Enfin, l’importance de l’autonomie et de l’agentivité peut être démontrée de manière empirique. À partir des données collectées dans le cadre de ce projet. Avec quatre synthèses thématiques majeures couvrant l’éducation, la démocratie et la santé, provenant de tous les pays impliqués dans le projet, avec des dizaines de revendications/idées formulées, il s’agit clairement d’un sujet d’une importance prééminente.
En ce qui concerne l’autonomie et l’agentivité, l’IA les menace toutes les deux. Parce que l’IA automatise l’action, elle délègue effectivement cette action de certains humains à d’autres humains en utilisant l’IA comme outil (rappelant CS Lewis, qui a dit la même chose de la technologie en général (en tant que forme distillée de la nature) dans le chapitre 3 de L’abolition de l’homme). Quiconque contrôle ces IA agentielles a donc le pouvoir de priver d’autres personnes de leur pouvoir par le biais de systèmes automatisés.
Ce n’est là qu’un des moyens par lesquels l’IA pourrait nous priver de notre autonomie et de notre agentivité. Une autre est que nous pourrions être déqualifiés – à la fois techniquement et moralement – et perdre ainsi notre propre capacité à être des agents moraux à part entière. Que nous soyons activement dépossédés de notre pouvoir par d’autres ou que nous nous dépossédions nous-mêmes passivement ou par inaction, l’IA représente une véritable menace à laquelle il convient de faire face avec beaucoup d’attention et d’urgence.

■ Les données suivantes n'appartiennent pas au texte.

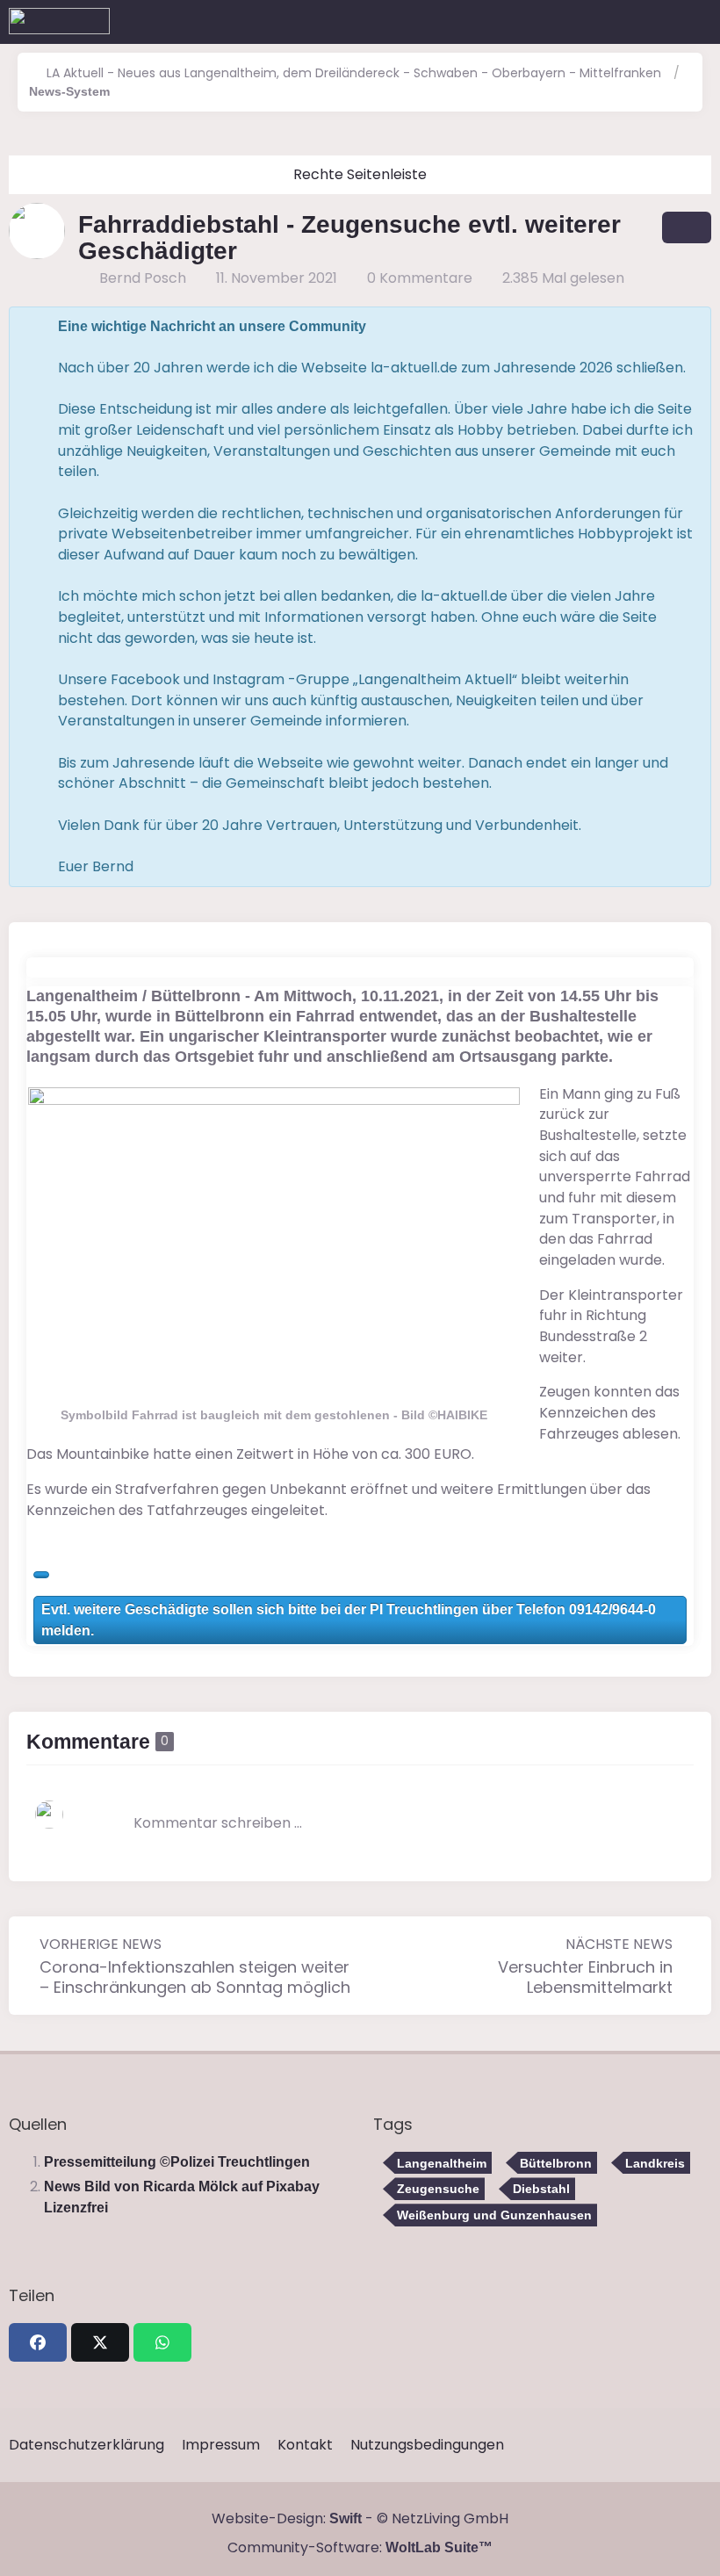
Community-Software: (360, 2547)
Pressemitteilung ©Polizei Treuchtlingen (177, 2161)
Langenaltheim (441, 2163)
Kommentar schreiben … (217, 1823)
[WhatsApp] (162, 2342)
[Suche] (609, 22)
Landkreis (655, 2163)
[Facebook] (38, 2342)
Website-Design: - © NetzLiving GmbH (360, 2518)
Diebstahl (541, 2189)
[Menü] (697, 22)
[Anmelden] (653, 22)
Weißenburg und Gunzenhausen (494, 2215)
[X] (100, 2342)
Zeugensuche (438, 2189)
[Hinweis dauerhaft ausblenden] (682, 326)
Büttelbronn (556, 2163)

Se rappeler que l’autonomie et l’agentivité sont au cœur de ce que signifie être humain nous rappelle également que la responsabilité est aussi la nôtre. Nous sommes responsables de nos actes, qu’ils soient petits ou grands, que nous choisissions de nous autonomiser ou de nous déresponsabiliser, que nous agissions par commission ou par omission, ou que nous agissions directement ou par le biais d’intermédiaires – humains ou IA. La responsabilité incombe aux humains qui prennent les décisions, même si l’IA exécute finalement ces décisions, une fois ou un milliard de fois.